Tetapi dengan para kritikus Trump melihat demokrasi AS sendiri sedang dalam bahaya, keputusan untuk tidak mendukung Harris telah menimbulkan kemarahan yang hebat baik di dalam maupun di luar surat kabar.
Beberapa anggota dewan redaksi surat kabar tersebut mengundurkan diri dan gelombang pembaca membatalkan langganan mereka sebagai protes (NPR, dengan mengutip sumber anonim, melaporkan bahwa kepala redaksi kehilangan lebih dari 250.000 pelanggan berlangganan atau sekitar 10 persen dari total).

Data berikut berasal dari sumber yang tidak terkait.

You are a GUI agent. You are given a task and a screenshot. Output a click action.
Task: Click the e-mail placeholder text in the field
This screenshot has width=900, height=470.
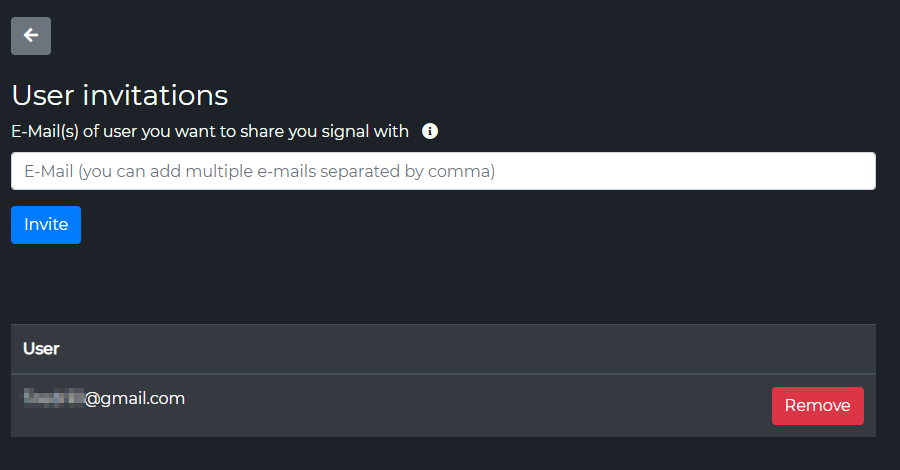260,171
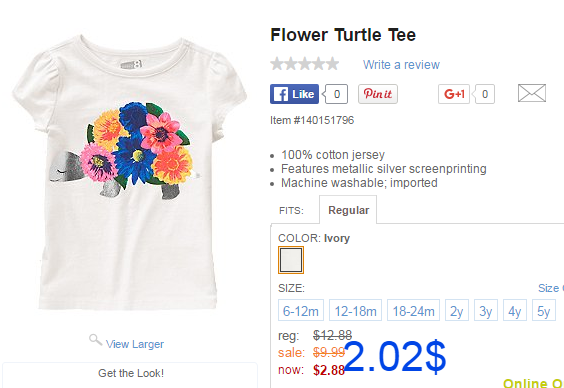The width and height of the screenshot is (564, 388).
Task: Click the magnifier icon beside View Larger
Action: pos(95,339)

Para kritikus khawatir bahwa pemilik miliarder The Post, pendiri Amazon Jeff Bezos, mencoba untuk menyenangkan Trump dengan antisipasi kemungkinan ia kembali ke Gedung Putih.
Dalam sebuah artikel opini yang diterbitkan di The Post pada hari Senin, Bezos membantah adanya quid pro quo dengan tim Trump dan menegaskan bahwa keputusan tersebut sepenuhnya dimotivasi oleh keinginan untuk menghentikan penurunan kepercayaan publik terhadap media.
Ia mengatakan langkah tersebut adalah “langkah penting” untuk memulihkan kepercayaan karena dukungan presiden menciptakan persepsi bias, bahkan sambil tidak “melencengkan timbangan”.
“Kebanyakan orang percaya bahwa media bersikap bias,” kata Bezos, menunjuk kepada jajak pendapat Gallup terbaru yang menemukan hanya 31 persen Amerika mempunyai “kepercayaan besar” atau “sejumlah” kepercayaan pada media untuk melaporkan berita secara adil dan akurat.
“Mereka yang tidak melihat ini kurang perhatian pada realita, dan mereka yang melawan realita kalah. Realita adalah juara yang tidak terkalahkan.”
Bezos mengatakan ia tidak bisa membiarkan surat kabar tersebut “menghilang ke dalam ketidakberdayaan” dan dilampaui oleh “podcast yang tidak teridentifikasi dan celaan media sosial” tanpa perlawanan.
Apakah seseorang percaya bahwa Bezos bertindak atas dasar prinsip atau kekhawatiran akan kepentingan bisnisnya, sulit untuk membantah kontesnya bahwa media tradisional berjuang untuk tetap relevan.
Mencolok, sementara baik Trump maupun Harris telah menyediakan waktu untuk sejumlah podcast terkenal, tidak satupun dari mereka telah duduk untuk wawancara dengan The Post.